The expected answer is the set of lines in the data below between the line holding "The height and width of the screenshot is (880, 1080)." and the line holding "Task: Click the blurred phone number value", inclusive, written out exactly.

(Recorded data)
↓
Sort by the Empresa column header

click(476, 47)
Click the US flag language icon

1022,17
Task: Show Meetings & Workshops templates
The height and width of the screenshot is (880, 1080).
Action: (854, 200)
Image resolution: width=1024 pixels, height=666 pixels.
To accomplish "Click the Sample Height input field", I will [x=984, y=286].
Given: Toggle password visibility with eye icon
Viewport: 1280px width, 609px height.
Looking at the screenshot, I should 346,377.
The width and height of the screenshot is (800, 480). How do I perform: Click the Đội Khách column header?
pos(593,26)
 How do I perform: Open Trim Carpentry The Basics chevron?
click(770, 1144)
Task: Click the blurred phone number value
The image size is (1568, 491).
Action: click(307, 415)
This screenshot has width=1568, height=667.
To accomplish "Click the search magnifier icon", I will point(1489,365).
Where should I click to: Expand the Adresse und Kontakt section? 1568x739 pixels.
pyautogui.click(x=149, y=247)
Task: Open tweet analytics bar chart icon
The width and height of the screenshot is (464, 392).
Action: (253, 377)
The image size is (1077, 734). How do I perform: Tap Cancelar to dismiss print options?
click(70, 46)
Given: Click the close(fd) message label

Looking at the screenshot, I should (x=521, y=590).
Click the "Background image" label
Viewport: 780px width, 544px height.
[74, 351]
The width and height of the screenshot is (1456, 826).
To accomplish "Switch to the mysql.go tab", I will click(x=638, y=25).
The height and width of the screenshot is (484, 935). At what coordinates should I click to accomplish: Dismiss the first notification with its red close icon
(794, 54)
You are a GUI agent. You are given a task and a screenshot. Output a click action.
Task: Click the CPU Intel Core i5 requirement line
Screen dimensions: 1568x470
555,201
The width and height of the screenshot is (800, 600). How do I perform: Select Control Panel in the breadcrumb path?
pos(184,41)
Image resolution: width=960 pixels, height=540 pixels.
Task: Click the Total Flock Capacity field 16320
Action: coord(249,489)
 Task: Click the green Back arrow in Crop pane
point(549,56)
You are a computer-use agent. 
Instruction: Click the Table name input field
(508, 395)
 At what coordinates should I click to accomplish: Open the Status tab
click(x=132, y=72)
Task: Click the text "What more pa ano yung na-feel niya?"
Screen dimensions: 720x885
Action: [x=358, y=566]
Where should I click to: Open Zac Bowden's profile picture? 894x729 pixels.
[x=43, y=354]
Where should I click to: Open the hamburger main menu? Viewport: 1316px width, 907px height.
↑
> Output for this task:
The height and width of the screenshot is (880, 1080).
Action: (854, 200)
Image resolution: width=1024 pixels, height=666 pixels.
To accomplish "Click the Sample Height input field", I will [x=984, y=286].
Given: Toggle password visibility with eye icon
Viewport: 1280px width, 609px height.
Looking at the screenshot, I should 346,377.
The width and height of the screenshot is (800, 480). How do I perform: Click the Đội Khách column header?
pos(593,26)
 How do I perform: Open Trim Carpentry The Basics chevron?
click(770, 1144)
Task: Click the blurred phone number value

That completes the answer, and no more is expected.